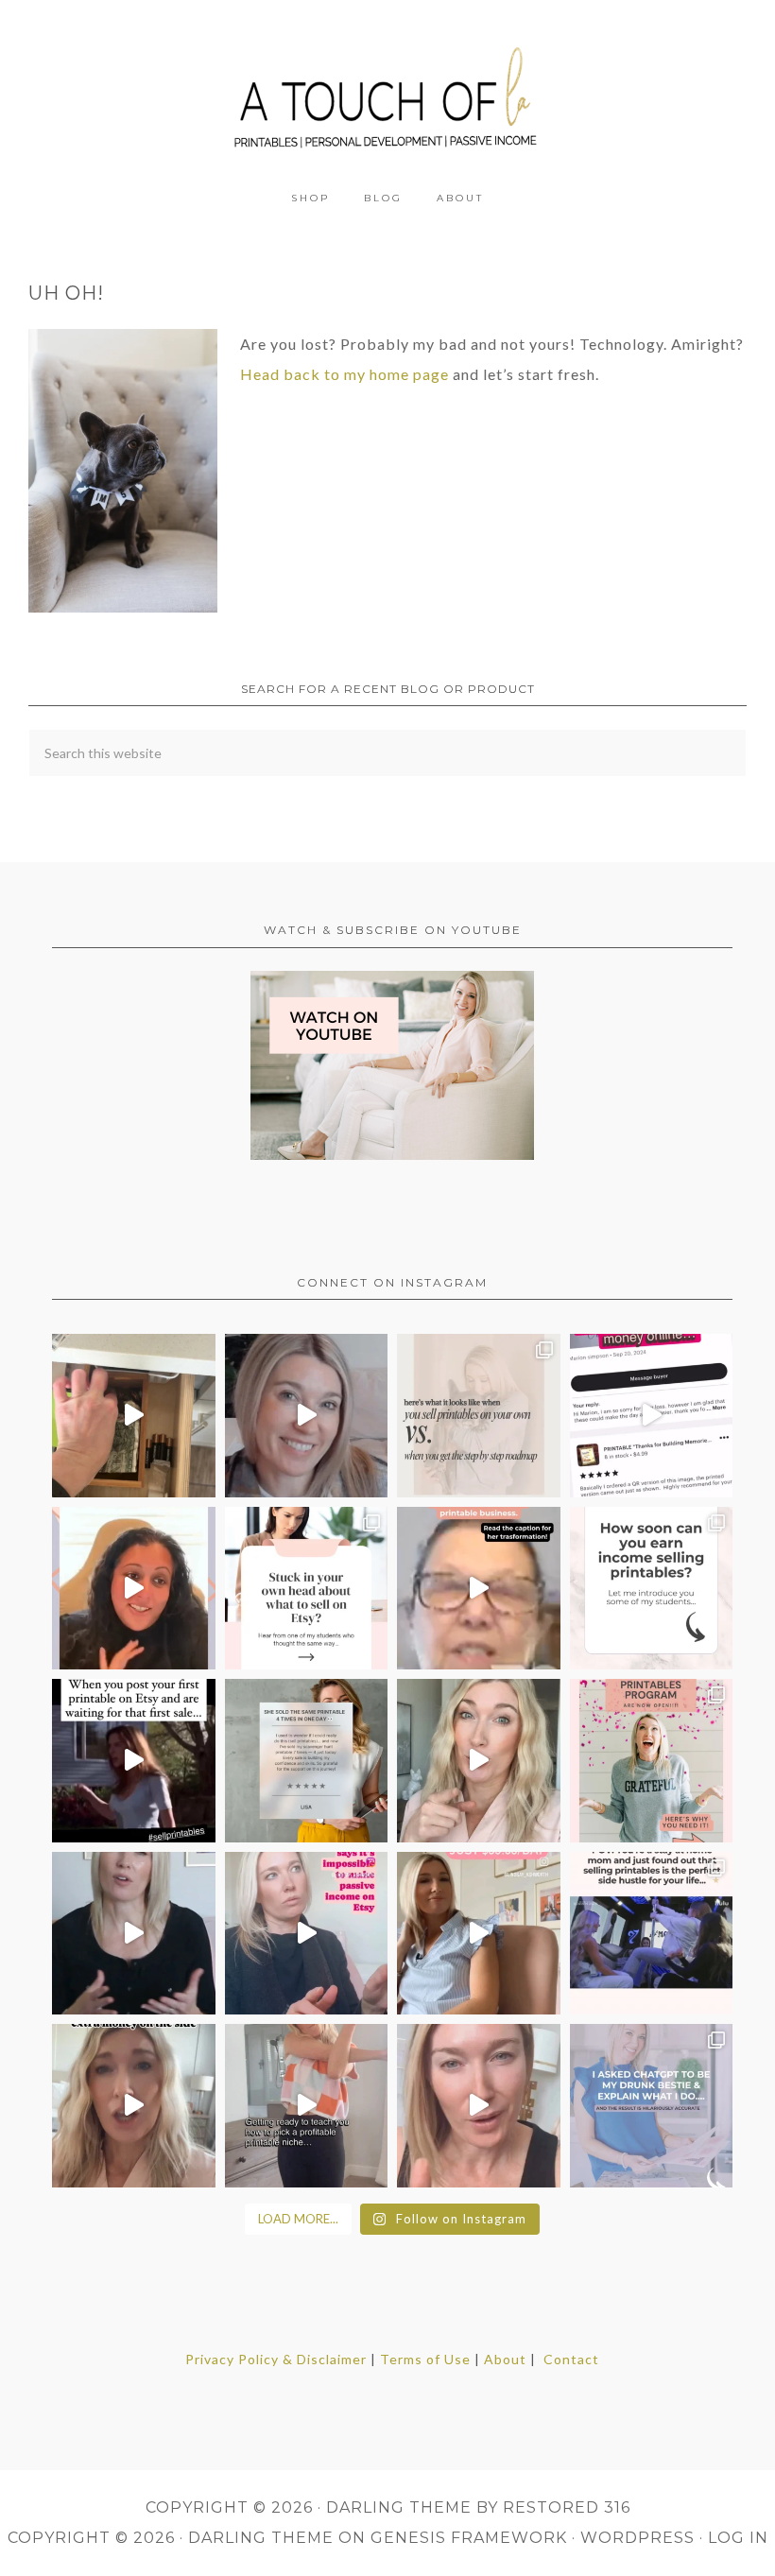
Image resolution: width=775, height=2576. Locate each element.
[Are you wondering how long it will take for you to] (651, 1588)
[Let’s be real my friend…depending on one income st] (478, 1760)
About (505, 2359)
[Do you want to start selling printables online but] (651, 1415)
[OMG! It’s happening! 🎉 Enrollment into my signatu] (651, 1760)
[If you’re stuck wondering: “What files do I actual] (133, 1933)
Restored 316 (566, 2507)
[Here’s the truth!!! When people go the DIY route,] (478, 1415)
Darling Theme (261, 2538)
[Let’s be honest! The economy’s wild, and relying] (133, 2105)
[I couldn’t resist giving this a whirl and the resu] (651, 2105)
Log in (738, 2538)
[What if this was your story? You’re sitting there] (306, 1760)
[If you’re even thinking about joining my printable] (133, 1588)
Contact (571, 2359)
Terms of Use (425, 2359)
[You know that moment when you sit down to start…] (306, 1588)
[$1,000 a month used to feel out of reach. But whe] (478, 1933)
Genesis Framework (468, 2538)
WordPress (637, 2538)
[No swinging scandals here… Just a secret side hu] (651, 1933)
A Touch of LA (387, 90)
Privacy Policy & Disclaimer (276, 2359)
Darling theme (399, 2507)
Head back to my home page (344, 374)
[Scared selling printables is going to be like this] (133, 1760)
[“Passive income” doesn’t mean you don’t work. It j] (306, 1933)
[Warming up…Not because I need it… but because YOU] (306, 2105)
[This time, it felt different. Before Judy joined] (478, 1588)
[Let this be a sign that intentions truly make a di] (133, 1415)
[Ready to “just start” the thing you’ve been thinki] (306, 1415)
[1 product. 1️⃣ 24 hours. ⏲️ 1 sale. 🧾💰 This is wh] (478, 2105)
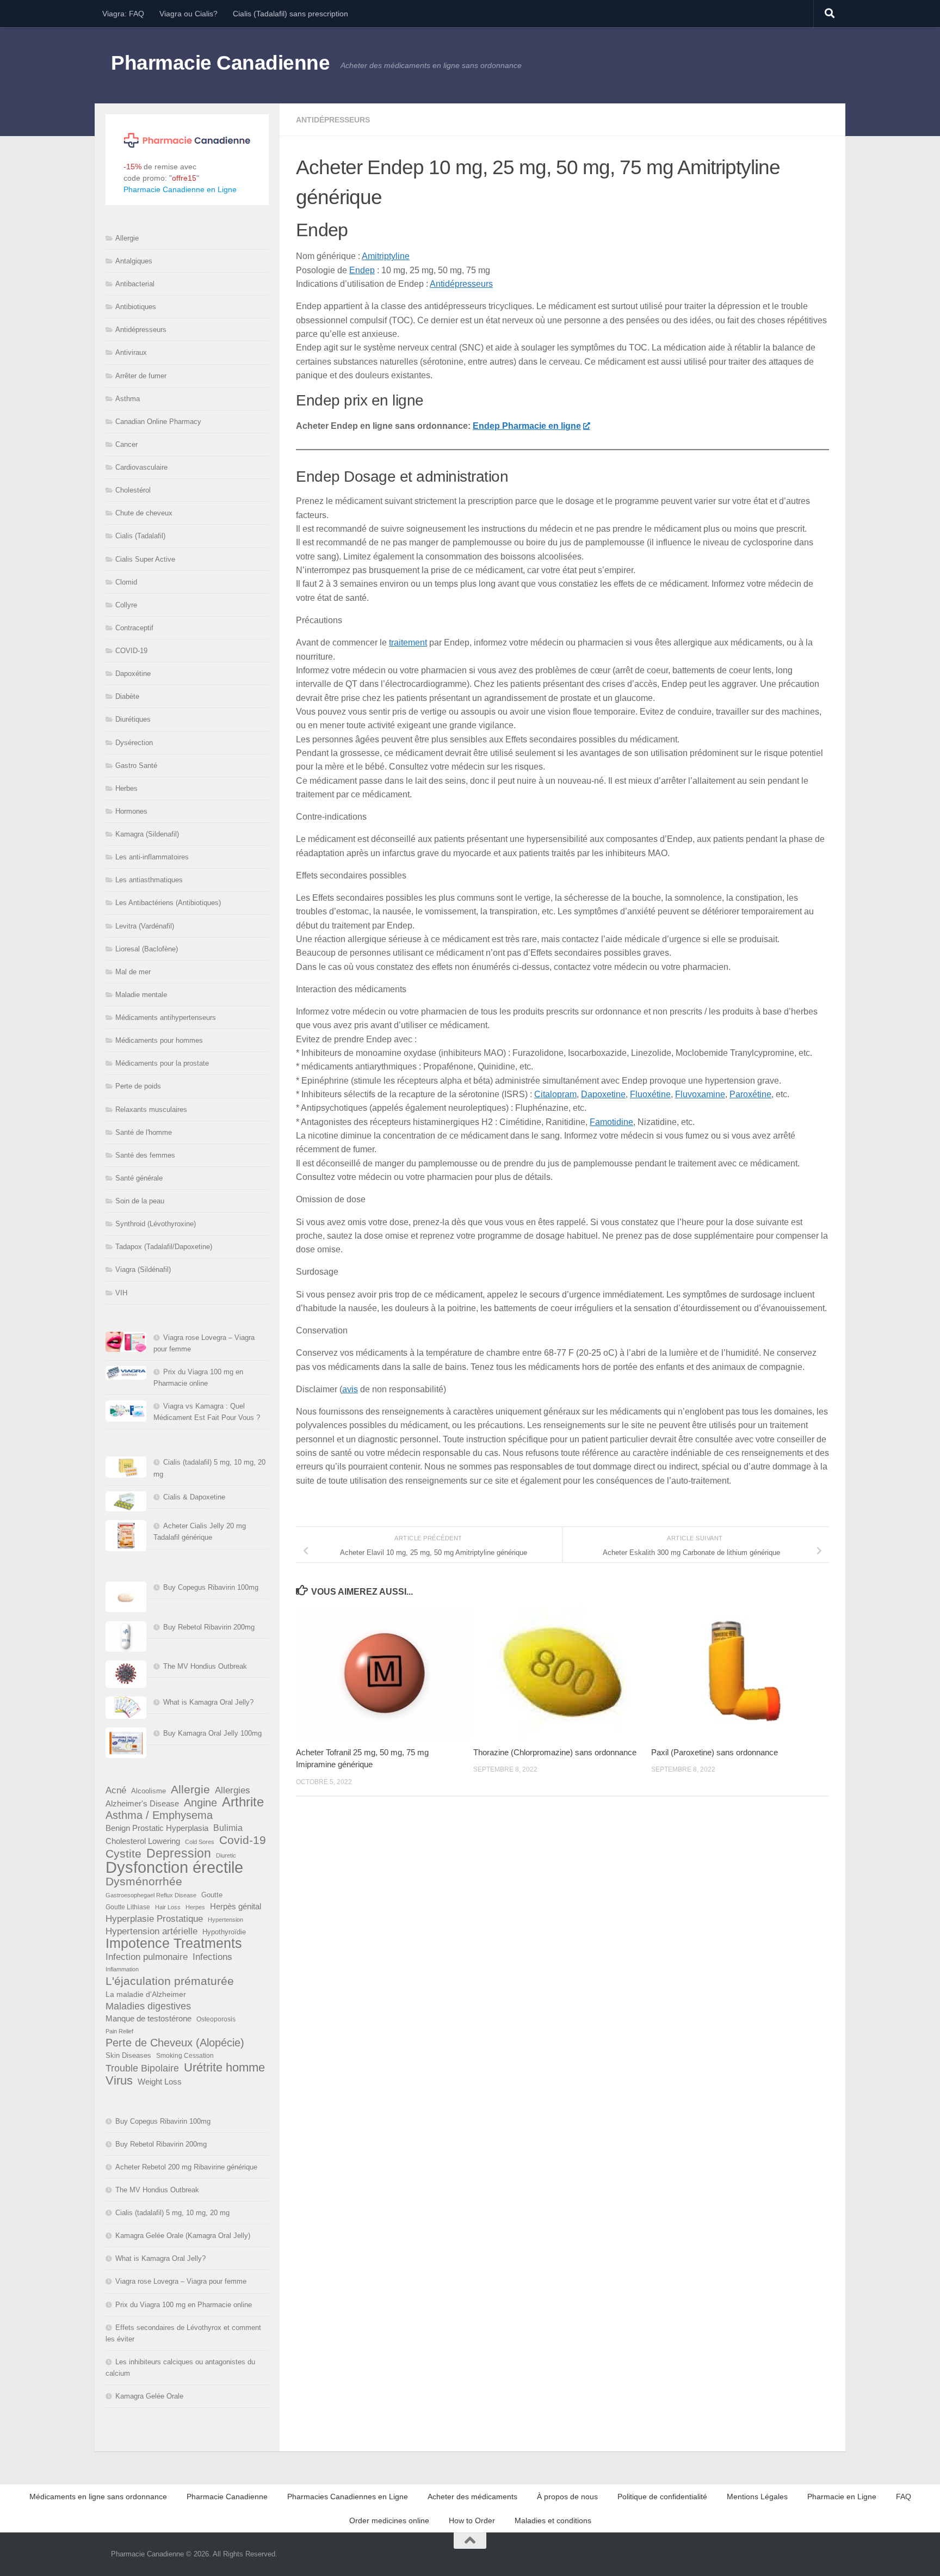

**What to work on:** Look through the entries and find each line that has the string "selling". Copy those lines.

**Answer to this task:**
[Do you want to start selling printables online but] (651, 1415)
[Scared selling printables is going to be like this] (133, 1760)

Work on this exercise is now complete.